Thank you for your encouragement, I do really appreciate your insight - especially those who have been working at it for longer than me!

Very well said Maze...that gives me a whole new outlook on this. It very much is like grief....you don't get over it, you just gotta go through it.

Keep swimming everyone! Thank you :tup:
 
I had intense inpatient sexual abuse/ptsd treatment for a month in my twenties. I came out stronger. I would say the PTSD symptoms, with little exception, disappeared. A few years ago(about 20 years after the treatment), I came unglued. I would say with the depression and such things have gotten much worse. I'm hoping for that feeling I had in my twenties after treatment. Hoping and working towards I should say.
 
I have PTSD from multiple traumas, which started when I was 2 years old. I am now 67 years old, and I can testify to you that it does get better. You can have years and years of good, safe, healthy, working life. Just be aware, that if something triggers you and you don't have good coping tools, it can come back and hit you in the jaw. But with good tools, you can go through it to the otherside much faster.

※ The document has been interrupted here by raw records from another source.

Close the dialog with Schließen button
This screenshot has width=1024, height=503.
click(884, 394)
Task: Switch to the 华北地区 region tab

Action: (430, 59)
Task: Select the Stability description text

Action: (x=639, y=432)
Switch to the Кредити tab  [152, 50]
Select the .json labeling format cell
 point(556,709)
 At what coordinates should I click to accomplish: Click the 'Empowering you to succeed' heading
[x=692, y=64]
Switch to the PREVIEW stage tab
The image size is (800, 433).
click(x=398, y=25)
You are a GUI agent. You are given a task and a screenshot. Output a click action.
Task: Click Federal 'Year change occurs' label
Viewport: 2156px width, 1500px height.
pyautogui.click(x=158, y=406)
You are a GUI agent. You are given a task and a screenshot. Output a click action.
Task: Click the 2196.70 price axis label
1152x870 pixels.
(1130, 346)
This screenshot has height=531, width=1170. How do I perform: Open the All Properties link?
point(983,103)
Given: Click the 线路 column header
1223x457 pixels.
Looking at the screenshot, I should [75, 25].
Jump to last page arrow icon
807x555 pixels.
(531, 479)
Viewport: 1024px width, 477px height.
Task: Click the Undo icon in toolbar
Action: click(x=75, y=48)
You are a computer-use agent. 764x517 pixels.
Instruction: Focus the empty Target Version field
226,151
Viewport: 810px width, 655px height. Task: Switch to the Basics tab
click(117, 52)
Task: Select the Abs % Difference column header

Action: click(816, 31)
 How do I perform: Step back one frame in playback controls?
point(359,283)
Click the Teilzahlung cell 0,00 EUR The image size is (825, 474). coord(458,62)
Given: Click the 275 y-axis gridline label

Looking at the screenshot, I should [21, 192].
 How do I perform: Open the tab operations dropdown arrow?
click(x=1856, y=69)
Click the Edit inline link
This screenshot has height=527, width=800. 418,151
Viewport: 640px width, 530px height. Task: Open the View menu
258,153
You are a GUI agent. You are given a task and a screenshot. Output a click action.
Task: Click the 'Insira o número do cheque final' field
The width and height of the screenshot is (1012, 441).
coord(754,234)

With the right tools, life doesn't have to be bad. And I agree, it is very much life grief. You will go through stages. Keep your head up.
 
Reassuring words Britt and safenow, thank you. Britt, I guess what safenow says about coping skills and getting hit by the PTSD again is what may be happening to you now that depression has knocked you for six! I wish you all the best.

I get so mad because 'this rubbish' (PTSD) is not my problem. It's just sickening that to cope our brains have developed these mechanisms that don't serve a purpose anymore....but we still have to pick the pieces up. I wish I could just deal with it the way you would an infection or cold! Why did my brain have to get funky on me!?

So glad you guys are here for advice! TY :)
 
It's just sickening that to cope our brains have developed these mechanisms that don't serve a purpose anymore....but we still have to pick the pieces up. I wish I could just deal with it the way you would an infection or cold! Why did my brain have to get funky on me!?

Our brains are doing the best they can! I see it more like, if I broke my leg and didn't get proper treatment for it straight away, would it be my body's fault if my leg got funky on me? Maybe I'd be walking wobbly, but that would be my body's way of keeping me walking at all. Then if I eventually got good treatment, it might take longer - and a lot of endurance, relearning and exercising on my part - but my body would be given a chance to straighten itself out at last.

Our brains are trying to heal us, bodies and minds are always working to heal as part of our nature. They just need the right conditions to do that in.

Oh and yes, I think recovery is definitely possible. I have a different view from a lot of people. I don't think it's always going to be lying dormant and able to rise up again at any time. I believe that if you address it on a deep level - psychologically, somatically, emotionally and in terms of meaning - it can be healed, not just managed.

I like the analogy with grief. You can't cure it or obliterate it, but you can work through it, heal and move forward.